### Exercise brief
Produce the same data once more, line for line.

--- --- ---

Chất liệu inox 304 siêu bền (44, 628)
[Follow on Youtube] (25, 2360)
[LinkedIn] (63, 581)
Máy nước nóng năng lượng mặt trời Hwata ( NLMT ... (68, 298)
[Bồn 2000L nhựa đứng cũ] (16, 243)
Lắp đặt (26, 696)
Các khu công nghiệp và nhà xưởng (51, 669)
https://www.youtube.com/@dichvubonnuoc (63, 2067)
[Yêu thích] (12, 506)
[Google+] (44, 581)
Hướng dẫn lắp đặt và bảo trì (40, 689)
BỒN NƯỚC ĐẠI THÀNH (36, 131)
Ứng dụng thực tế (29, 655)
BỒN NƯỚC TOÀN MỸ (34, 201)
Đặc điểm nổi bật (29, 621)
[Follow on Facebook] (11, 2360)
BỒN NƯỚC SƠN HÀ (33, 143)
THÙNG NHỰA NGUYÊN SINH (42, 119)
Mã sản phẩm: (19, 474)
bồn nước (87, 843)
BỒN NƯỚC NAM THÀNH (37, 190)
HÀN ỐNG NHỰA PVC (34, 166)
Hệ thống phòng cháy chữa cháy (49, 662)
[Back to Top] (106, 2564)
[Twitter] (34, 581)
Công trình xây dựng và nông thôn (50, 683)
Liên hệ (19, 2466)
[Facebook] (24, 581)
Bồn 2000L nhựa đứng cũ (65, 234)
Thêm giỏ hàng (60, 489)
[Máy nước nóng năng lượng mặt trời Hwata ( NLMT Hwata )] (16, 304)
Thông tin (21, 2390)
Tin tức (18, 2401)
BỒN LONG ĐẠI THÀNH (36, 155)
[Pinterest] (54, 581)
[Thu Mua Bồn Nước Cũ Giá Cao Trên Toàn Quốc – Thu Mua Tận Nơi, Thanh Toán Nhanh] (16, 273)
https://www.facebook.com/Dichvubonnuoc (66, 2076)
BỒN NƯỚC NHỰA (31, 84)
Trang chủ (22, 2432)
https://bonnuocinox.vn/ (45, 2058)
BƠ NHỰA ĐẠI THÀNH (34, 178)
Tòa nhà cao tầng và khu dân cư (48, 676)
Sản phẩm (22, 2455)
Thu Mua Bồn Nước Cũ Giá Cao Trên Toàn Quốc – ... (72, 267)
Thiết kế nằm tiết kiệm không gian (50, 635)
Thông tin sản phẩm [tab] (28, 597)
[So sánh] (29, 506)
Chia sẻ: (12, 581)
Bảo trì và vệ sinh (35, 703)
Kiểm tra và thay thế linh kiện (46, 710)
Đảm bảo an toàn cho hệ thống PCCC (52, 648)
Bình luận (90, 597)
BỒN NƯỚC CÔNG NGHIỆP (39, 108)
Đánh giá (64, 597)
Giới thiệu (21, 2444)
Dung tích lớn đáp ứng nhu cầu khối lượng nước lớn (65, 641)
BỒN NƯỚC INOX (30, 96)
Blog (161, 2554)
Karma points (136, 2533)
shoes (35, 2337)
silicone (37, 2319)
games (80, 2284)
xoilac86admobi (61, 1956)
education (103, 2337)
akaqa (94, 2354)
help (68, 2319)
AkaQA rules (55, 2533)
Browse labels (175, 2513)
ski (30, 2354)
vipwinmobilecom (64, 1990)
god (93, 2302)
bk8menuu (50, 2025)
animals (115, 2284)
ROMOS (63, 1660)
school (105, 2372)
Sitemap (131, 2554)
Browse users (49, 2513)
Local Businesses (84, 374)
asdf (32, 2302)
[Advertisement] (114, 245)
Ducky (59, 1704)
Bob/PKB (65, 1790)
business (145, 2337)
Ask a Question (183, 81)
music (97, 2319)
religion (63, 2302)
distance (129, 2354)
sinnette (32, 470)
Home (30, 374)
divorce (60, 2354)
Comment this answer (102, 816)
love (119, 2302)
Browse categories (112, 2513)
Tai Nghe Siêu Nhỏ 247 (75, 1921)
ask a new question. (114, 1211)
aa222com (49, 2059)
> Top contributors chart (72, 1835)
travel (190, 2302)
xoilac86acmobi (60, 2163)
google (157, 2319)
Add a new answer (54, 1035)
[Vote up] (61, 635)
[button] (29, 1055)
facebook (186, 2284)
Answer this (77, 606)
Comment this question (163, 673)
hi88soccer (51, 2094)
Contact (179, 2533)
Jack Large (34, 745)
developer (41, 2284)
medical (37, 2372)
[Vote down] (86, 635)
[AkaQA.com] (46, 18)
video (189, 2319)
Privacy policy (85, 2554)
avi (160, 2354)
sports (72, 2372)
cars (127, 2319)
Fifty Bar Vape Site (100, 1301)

--- --- ---

### Answer box
Chất liệu inox 304 siêu bền (44, 628)
[Follow on Youtube] (25, 2360)
[LinkedIn] (63, 581)
Máy nước nóng năng lượng mặt trời Hwata ( NLMT ... (68, 298)
[Bồn 2000L nhựa đứng cũ] (16, 243)
Lắp đặt (26, 696)
Các khu công nghiệp và nhà xưởng (51, 669)
https://www.youtube.com/@dichvubonnuoc (63, 2067)
[Yêu thích] (12, 506)
[Google+] (44, 581)
Hướng dẫn lắp đặt và bảo trì (40, 689)
BỒN NƯỚC ĐẠI THÀNH (36, 131)
Ứng dụng thực tế (29, 655)
BỒN NƯỚC TOÀN MỸ (34, 201)
Đặc điểm nổi bật (29, 621)
[Follow on Facebook] (11, 2360)
BỒN NƯỚC SƠN HÀ (33, 143)
THÙNG NHỰA NGUYÊN SINH (42, 119)
Mã sản phẩm: (19, 474)
bồn nước (87, 843)
BỒN NƯỚC NAM THÀNH (37, 190)
HÀN ỐNG NHỰA PVC (34, 166)
Hệ thống phòng cháy chữa cháy (49, 662)
[Back to Top] (106, 2564)
[Twitter] (34, 581)
Công trình xây dựng và nông thôn (50, 683)
Liên hệ (19, 2466)
[Facebook] (24, 581)
Bồn 2000L nhựa đứng cũ (65, 234)
Thêm giỏ hàng (60, 489)
[Máy nước nóng năng lượng mặt trời Hwata ( NLMT Hwata )] (16, 304)
Thông tin (21, 2390)
Tin tức (18, 2401)
BỒN LONG ĐẠI THÀNH (36, 155)
[Pinterest] (54, 581)
[Thu Mua Bồn Nước Cũ Giá Cao Trên Toàn Quốc – Thu Mua Tận Nơi, Thanh Toán Nhanh] (16, 273)
https://www.facebook.com/Dichvubonnuoc (66, 2076)
BỒN NƯỚC NHỰA (31, 84)
Trang chủ (22, 2432)
https://bonnuocinox.vn/ (45, 2058)
BƠ NHỰA ĐẠI THÀNH (34, 178)
Tòa nhà cao tầng và khu dân cư (48, 676)
Sản phẩm (22, 2455)
Thu Mua Bồn Nước Cũ Giá Cao Trên Toàn Quốc – ... (72, 267)
Thiết kế nằm tiết kiệm không gian (50, 635)
Thông tin sản phẩm [tab] (28, 597)
[So sánh] (29, 506)
Chia sẻ: (12, 581)
Bảo trì và vệ sinh (35, 703)
Kiểm tra và thay thế linh kiện (46, 710)
Đảm bảo an toàn cho hệ thống PCCC (52, 648)
Bình luận (90, 597)
BỒN NƯỚC CÔNG NGHIỆP (39, 108)
Đánh giá (64, 597)
Giới thiệu (21, 2444)
Dung tích lớn đáp ứng nhu cầu khối lượng nước lớn (65, 641)
BỒN NƯỚC INOX (30, 96)
Blog (161, 2554)
Karma points (136, 2533)
shoes (35, 2337)
silicone (37, 2319)
games (80, 2284)
xoilac86admobi (61, 1956)
education (103, 2337)
akaqa (94, 2354)
help (68, 2319)
AkaQA rules (55, 2533)
Browse labels (175, 2513)
ski (30, 2354)
vipwinmobilecom (64, 1990)
god (93, 2302)
bk8menuu (50, 2025)
animals (115, 2284)
ROMOS (63, 1660)
school (105, 2372)
Sitemap (131, 2554)
Browse users (49, 2513)
Local Businesses (84, 374)
asdf (32, 2302)
[Advertisement] (114, 245)
Ducky (59, 1704)
Bob/PKB (65, 1790)
business (145, 2337)
Ask a Question (183, 81)
music (97, 2319)
religion (63, 2302)
distance (129, 2354)
sinnette (32, 470)
Home (30, 374)
divorce (60, 2354)
Comment this answer (102, 816)
love (119, 2302)
Browse categories (112, 2513)
Tai Nghe Siêu Nhỏ 247 (75, 1921)
ask a new question. (114, 1211)
aa222com (49, 2059)
> Top contributors chart (72, 1835)
travel (190, 2302)
xoilac86acmobi (60, 2163)
google (157, 2319)
Add a new answer (54, 1035)
[Vote up] (61, 635)
[button] (29, 1055)
facebook (186, 2284)
Answer this (77, 606)
Comment this question (163, 673)
hi88soccer (51, 2094)
Contact (179, 2533)
Jack Large (34, 745)
developer (41, 2284)
medical (37, 2372)
[Vote down] (86, 635)
[AkaQA.com] (46, 18)
video (189, 2319)
Privacy policy (85, 2554)
avi (160, 2354)
sports (72, 2372)
cars (127, 2319)
Fifty Bar Vape Site (100, 1301)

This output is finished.